Over time, we plan to make further investments in Project Reunion that remove more distinctions between the different app models. Project Reunion will include both WinRT APIs and native C APIs.
React Native for Windows has recently been used to develop the Xbox Store application. Stephen Crain explained in a community stand-up late last year that retargeting React Native to Windows devices had positive effects on productivity and performance:
Our most frequently asked question is why React Native? There are two important factors: developer productivity and app performance.

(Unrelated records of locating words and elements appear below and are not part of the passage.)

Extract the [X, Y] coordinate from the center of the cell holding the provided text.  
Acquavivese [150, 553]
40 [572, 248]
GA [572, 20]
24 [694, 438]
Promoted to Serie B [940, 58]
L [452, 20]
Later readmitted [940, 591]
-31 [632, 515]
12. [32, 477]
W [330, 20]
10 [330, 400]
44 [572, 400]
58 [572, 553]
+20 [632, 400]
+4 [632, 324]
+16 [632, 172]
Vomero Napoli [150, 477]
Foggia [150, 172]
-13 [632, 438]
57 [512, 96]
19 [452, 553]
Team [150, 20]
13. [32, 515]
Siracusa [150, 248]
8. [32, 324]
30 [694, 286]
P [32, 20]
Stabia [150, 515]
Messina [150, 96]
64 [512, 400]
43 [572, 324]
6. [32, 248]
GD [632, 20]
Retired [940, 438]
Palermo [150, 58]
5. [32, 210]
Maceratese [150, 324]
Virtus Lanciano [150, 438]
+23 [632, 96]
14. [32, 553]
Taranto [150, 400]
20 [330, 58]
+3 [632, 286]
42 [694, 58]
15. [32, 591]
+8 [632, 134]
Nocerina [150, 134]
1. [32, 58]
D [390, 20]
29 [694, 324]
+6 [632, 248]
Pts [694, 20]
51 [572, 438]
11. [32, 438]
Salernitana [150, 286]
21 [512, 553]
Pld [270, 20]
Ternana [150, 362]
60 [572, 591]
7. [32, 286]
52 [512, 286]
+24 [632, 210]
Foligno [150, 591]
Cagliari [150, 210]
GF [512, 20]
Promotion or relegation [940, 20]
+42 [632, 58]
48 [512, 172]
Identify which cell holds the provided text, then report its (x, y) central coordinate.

The productivity that can be achieved by leveraging React and the JavaScript community is incredible. There’s also plenty of open source libraries you can use that are tried and true for different application concepts. […] New developers can start learning immediately with documents and tutorials that already exist. […]
[About application performance,] while developing the new Xbox store, we considered fast launch times and smooth interactions to be top-line features. It turns out there are quite a few developers trying to make fast fluid apps in React Native and this is another area where the popularity of the ecosystem and the framework can have a big impact. The huge interest in JavaScript has continued to drive innovations in JavaScript engines over the years.
To add Windows support to a React Native application, developers need to install an extension. They can then use the react-native-windows CLI to create UWP apps (with the possibility of choosing between C++ and C#).
React Native Windows apps may be signed and packaged. They can be distributed, installed, and updated via the Microsoft Store, or a private application store. Submission to stores is subject to passing a certification test prior to the application being accessible through the store.
WinUI is a Windows framework that includes controls for building user interfaces based on Microsoft’s Fluent UI design system. Fluent UI is an open-source design system that supports a wide selection of output devices — the web, Windows, iOS, macOS, and Android. Fluent UI React Native controls, which are cross-platform, are currently limited (Button, Link, Persona, Text, and Separator), with plenty more being prioritized for development.
Developers may access examples of usage of the framework in the corresponding GitHub repository.